永安年間、盧道源に出仕を勧められて、初めて官につき、威烈将軍となった。孝武帝の初年、鎮遠将軍に転じた。ほどなく歩兵校尉に任じられた。北魏が東西に分裂すると、景熙は東魏侯景に従った。銀青光禄大夫の位を受け、中軍将軍の号を加えられた。行台郎中となり、黎陽郡太守に任じられた。侯景の下で懸瓠に入ったが、かれが頼むに足りないと見て取ると、官職を棄てて立ち去った。清浄とはいえない官界を嫌い、悠々自適に暮らそうと、潁川で間借りの生活を始めた。西魏王思政が潁川に駐屯すると、たびたび景熙のもとに招聘の使者を出した。景熙はやむなく王思政と面会し、その内館に1月あまり滞在した。さらに宇文泰に召されて、関中に入った。東閤で古今の文字を校定するよう命じられ、趙文淵や沈遐らとともに『説文解字』と『字林』の新版を刊行した。
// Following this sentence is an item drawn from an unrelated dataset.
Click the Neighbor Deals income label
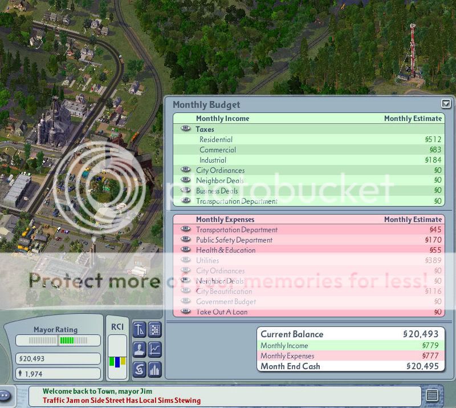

大統末年、安西将軍の号を受けた。ほどなく著作佐郎に任じられた。職務に専念して著述をおこたらなかったが、頑固な性格が時勢に合わず、一史官の任に留められて、10年のあいだ召されることがなかった。554年恭帝元年)、平南将軍・右銀青光禄大夫の位に進んだ。556年(恭帝3年)、六官が建てられると、外史上士となった。557年孝閔帝元年)、北周が建国されると、景熙は征南将軍・右金紫光禄大夫の位を加えられた。559年明帝3年)、賀蘭祥吐谷渾を攻撃すると、景熙はこの征戦に従軍した。凱旋すると、驃騎将軍・右光禄大夫の位を受けた。560年武成2年)、外史下大夫に転じた。

563年保定3年)、武帝が大規模な宮殿造営事業を計画したが、この年の春夏に日照りが続いて民衆が苦しんでいたことから、景熙は上書して帝を諫めた。568年天和3年)、車騎大将軍・儀同三司の位に進んだ。後に病没した。